これはあながち間違いではないと思っている。精神的に参った時に運動すると気晴らしになるし、辛い時は(人前でやるのは格好悪いが)泣くのもいいし、どうしようもない衝動に駆られたときは射精するとスッキリする。

 

付け加えるとすれば、体の中から外に出すものは液体に限定されないということ。たとえば「言葉」でも構わない。

 

悩みを抱えている時は、誰かに相談することで随分と気持ちが落ち着く。

 

ここで大事なのは、相談に対する回答はオマケみたいなもの(それどころか蛇足とすら言えるかもしれない)で、悩みを聞いて貰うだけでいいということ。相談の肝は「自分の中の悩みを言語化して外に放出する」ということにあるから。

 

哲学者の國分功一郎氏は相談の本質を〈物質化した観念の体外放出〉と表現した。まさに的を射た表現である。「相談」というと、相手のあることだし、どうしても身構えてしまう(相手のことを意識してしまう)が、観念の体外放出と考えればそのハードルも低くなる。

 

運動をするとき、誰が流した汗の行く末を気にするであろうか。
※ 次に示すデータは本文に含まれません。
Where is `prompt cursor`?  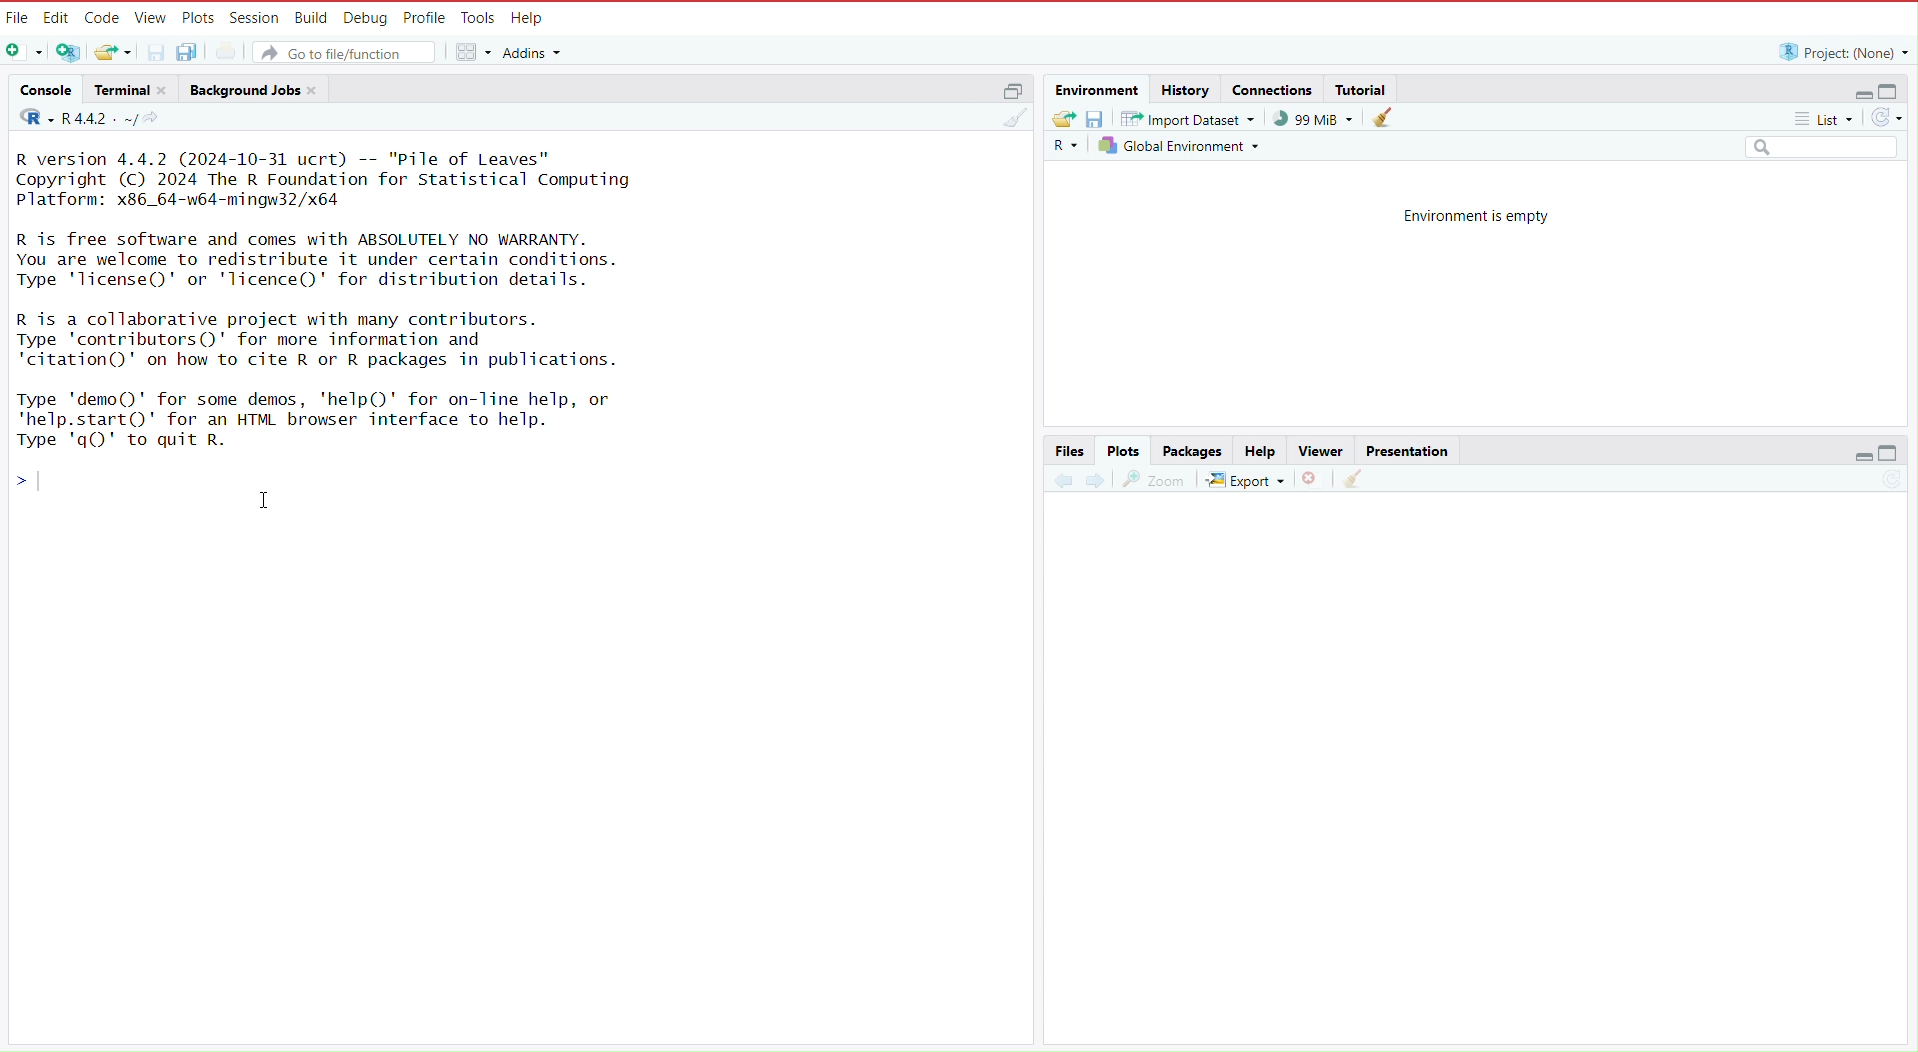
prompt cursor is located at coordinates (13, 479).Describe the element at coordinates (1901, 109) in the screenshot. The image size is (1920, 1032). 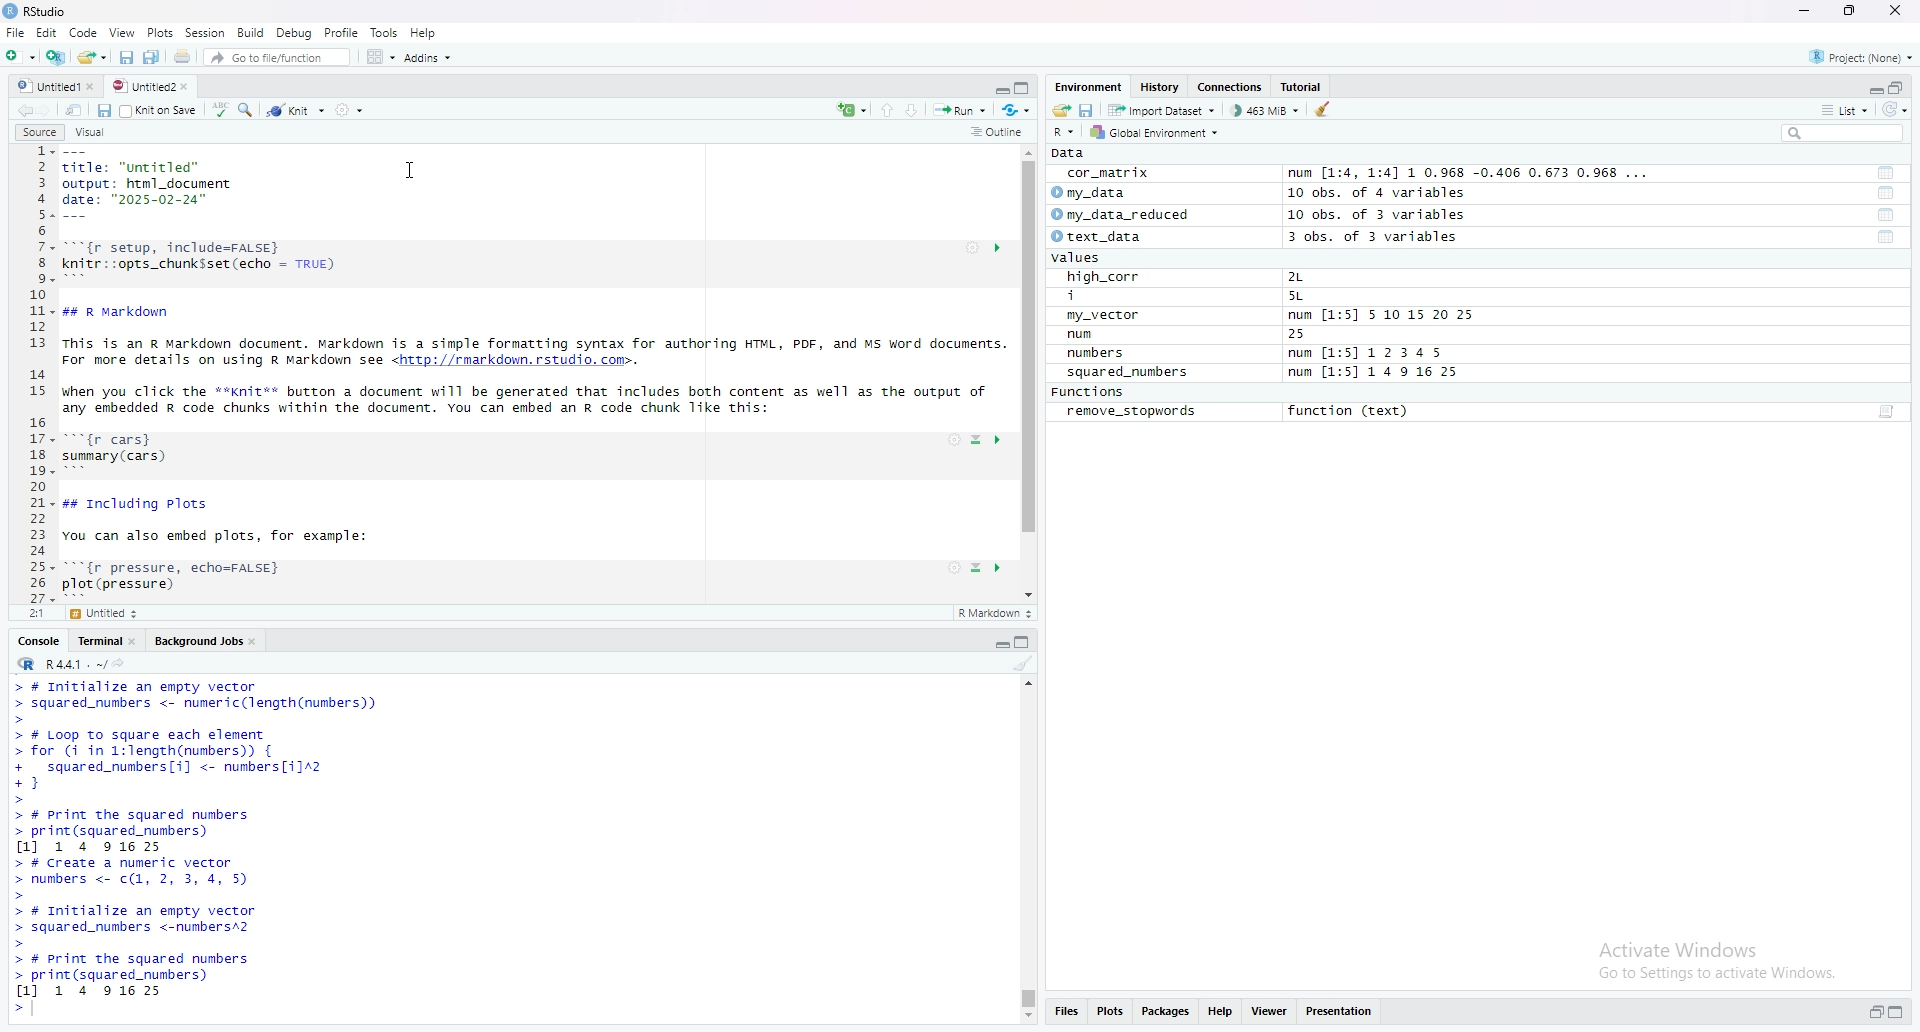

号泣するとき、誰が流した涙の行く末を気にするであろうか。

 

それと同じように、悩みを相談するときも、言葉の行く末を気にかける必要は全くないのである。それよりも、悩みが大きすぎて体外放出できないという事態をこそ、重く見るべきである。

 

悩みを言葉にできない状態というのは、体を動かす気力もない、悲しいけれども泣く気力もないというほどに事態が深刻であるということの表れなのだから。